• PROBLEM TO SOLVE:
Produce as output only the lines below starting at the line with "[button] (1505, 77)" and continuing through the line with "Customer Support (226, 2055)", each one exactly as written.

• INPUT MATERIAL:
⟨

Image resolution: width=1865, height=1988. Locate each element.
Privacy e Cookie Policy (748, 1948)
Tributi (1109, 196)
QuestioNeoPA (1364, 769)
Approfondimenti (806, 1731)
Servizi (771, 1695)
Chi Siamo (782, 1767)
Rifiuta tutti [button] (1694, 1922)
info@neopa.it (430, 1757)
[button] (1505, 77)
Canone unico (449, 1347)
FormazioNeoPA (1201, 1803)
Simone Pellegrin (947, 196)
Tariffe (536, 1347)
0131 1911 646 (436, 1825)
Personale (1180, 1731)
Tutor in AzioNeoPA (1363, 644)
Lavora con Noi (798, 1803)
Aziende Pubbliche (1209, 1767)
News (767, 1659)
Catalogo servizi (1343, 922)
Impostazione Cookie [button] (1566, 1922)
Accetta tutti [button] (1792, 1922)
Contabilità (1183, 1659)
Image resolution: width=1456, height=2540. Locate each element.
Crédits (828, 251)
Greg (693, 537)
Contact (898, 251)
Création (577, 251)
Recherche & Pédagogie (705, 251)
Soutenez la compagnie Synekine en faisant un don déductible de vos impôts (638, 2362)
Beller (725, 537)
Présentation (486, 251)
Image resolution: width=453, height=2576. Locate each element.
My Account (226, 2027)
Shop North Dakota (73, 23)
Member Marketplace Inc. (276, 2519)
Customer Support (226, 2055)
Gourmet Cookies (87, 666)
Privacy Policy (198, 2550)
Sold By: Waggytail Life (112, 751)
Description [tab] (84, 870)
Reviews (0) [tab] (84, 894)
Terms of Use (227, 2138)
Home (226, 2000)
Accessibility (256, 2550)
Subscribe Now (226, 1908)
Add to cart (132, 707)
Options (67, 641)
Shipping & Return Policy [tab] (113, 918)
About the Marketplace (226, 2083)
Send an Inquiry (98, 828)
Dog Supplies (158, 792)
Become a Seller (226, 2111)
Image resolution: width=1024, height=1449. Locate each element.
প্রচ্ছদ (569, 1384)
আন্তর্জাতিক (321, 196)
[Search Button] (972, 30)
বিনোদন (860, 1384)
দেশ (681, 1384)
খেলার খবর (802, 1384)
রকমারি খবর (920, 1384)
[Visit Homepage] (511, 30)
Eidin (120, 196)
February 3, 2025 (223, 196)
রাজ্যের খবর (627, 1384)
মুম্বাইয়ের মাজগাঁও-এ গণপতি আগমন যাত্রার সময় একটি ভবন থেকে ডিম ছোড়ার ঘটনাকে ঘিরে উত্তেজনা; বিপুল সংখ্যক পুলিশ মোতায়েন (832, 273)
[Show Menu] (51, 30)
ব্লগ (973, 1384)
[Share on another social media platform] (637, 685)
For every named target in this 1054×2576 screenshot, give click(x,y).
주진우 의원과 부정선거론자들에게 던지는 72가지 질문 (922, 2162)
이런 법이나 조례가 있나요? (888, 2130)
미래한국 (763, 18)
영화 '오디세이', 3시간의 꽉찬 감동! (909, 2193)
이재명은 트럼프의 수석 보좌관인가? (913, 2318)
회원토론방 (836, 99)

⟩

• YOUR SOLUTION:
[button] (1505, 77)
Canone unico (449, 1347)
FormazioNeoPA (1201, 1803)
Simone Pellegrin (947, 196)
Tariffe (536, 1347)
0131 1911 646 (436, 1825)
Personale (1180, 1731)
Tutor in AzioNeoPA (1363, 644)
Lavora con Noi (798, 1803)
Aziende Pubbliche (1209, 1767)
News (767, 1659)
Catalogo servizi (1343, 922)
Impostazione Cookie [button] (1566, 1922)
Accetta tutti [button] (1792, 1922)
Contabilità (1183, 1659)
Image resolution: width=1456, height=2540. Locate each element.
Crédits (828, 251)
Greg (693, 537)
Contact (898, 251)
Création (577, 251)
Recherche & Pédagogie (705, 251)
Soutenez la compagnie Synekine en faisant un don déductible de vos impôts (638, 2362)
Beller (725, 537)
Présentation (486, 251)
Image resolution: width=453, height=2576. Locate each element.
My Account (226, 2027)
Shop North Dakota (73, 23)
Member Marketplace Inc. (276, 2519)
Customer Support (226, 2055)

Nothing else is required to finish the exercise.